Fig 2: The MAGNETIC workflow
- normalized DNA copy-number, methylation, somatic mutations, mRNA expression and protein abundance data from a collection of tumor samples
(TCGA data for 941 breast cancer patients)
- calculate the correlation between all pairs of gene features both within
and between profiling platforms → multilayer gene similarity network
(5 data types, 15 edge types)
- rescore each edge in this correlation network by comparison to
a benchmark of 60,194 functional PPIs from HumanNet
(new score = LLR [log-likelihood ratio] of representing a known PPI)
- merge into an integrated network in which nodes represent genes and multiple edges between nodes represent coincidence of different types of linkages
- cluster at LLR >3 using random walk to identify modules
Fig 1: Examples of Correlation and Rescoring
- (a,d): STRING network, correlation (P-value),
significant
- (b,e): scatter plot of normalized data
- (c,f): enrichment based on the fraction of gene pairs at a given
correlation value found to interact in HumanNet vs. random background
Module Characteristics
- module score = edge-weighted sum of node values,
normalized across samples to control for the different numbers of genes
in modules
- merge modules with highly correlated scores → 219 modules
- median size 18 genes
- 84.5% reflect data from multiple platforms
- 44% contain known PPIs
- 16% significantly enriched for a GO, KEGG, or Reactome pathway or function
Consensus Clustering
- construct matrix of module scores across patients
- Ward hierarchical clustering of 80% subsample, repeat 5000x
→ new matrix of patient-patient co-clustering values
- cluster co-clustering matrix with the Ward method, k=3-10, use
k with highest average silhouette score (I have no idea what this means)
Fig 3: Consensus clustering gives three patient groups
(breast cancer subtypes)
- Cluster 1 - largely ER/PR positive
- Cluster 2 - largely triple-negative, TP53 mutations
- Cluster 3 - mixed ER, PR and HER2 positive
Controls
- integrated network outperformed any single correlation network type
(Supp Fig 3)
- similar results using iRefWeb instead of HumanNet
- independent validation: consensus clustering of
modules based on CNV and expression data for 1,966 patients in the
METABRIC study gave basically the same three subtypes (Fig 3f, previous slide)

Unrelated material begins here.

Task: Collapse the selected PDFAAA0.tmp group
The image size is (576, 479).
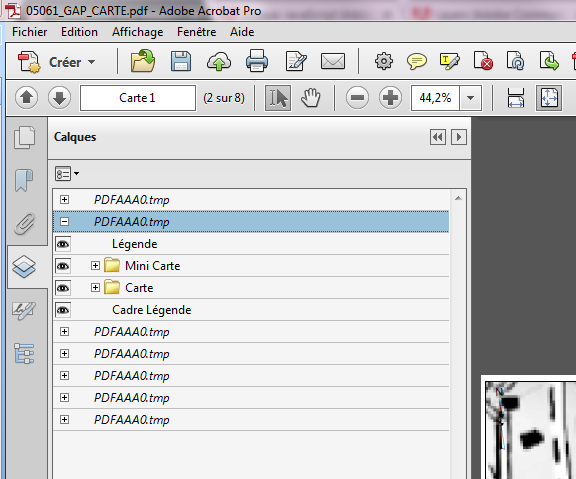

and both were largely in agreement with previous approaches
Specific Modules Discussed
- #27: genes with promoters marked by histone H3 K27 trimethylation
- #3: genes related to lymphocyte infiltration
- #12: stromal gene signature
- #16: vascularization
Are the Modules from the TCGA Cohort Also in Cell Lines?
- 82 breast cancer cell lines
- for each module, calculate a preservation score:
average of edge Z-scores, each from comparison to the
overall distribution of correlations for that edge type
- preservation threshold excluded 59/219 modules,
some evidently associated with the tumor microenvironment
- "Modules associated largely with gene expression or methylation
were much less likely to be preserved"
- "copy-number variation and mutation are more likely
to yield clinically translatable biomarkers
because they are the most robust to issues such as tumor purity"
Module-Drug Relationships
- the 82 breast cancer cell lines were profiled with 90 drugs
- module scores correlated with drug response (IC50 values)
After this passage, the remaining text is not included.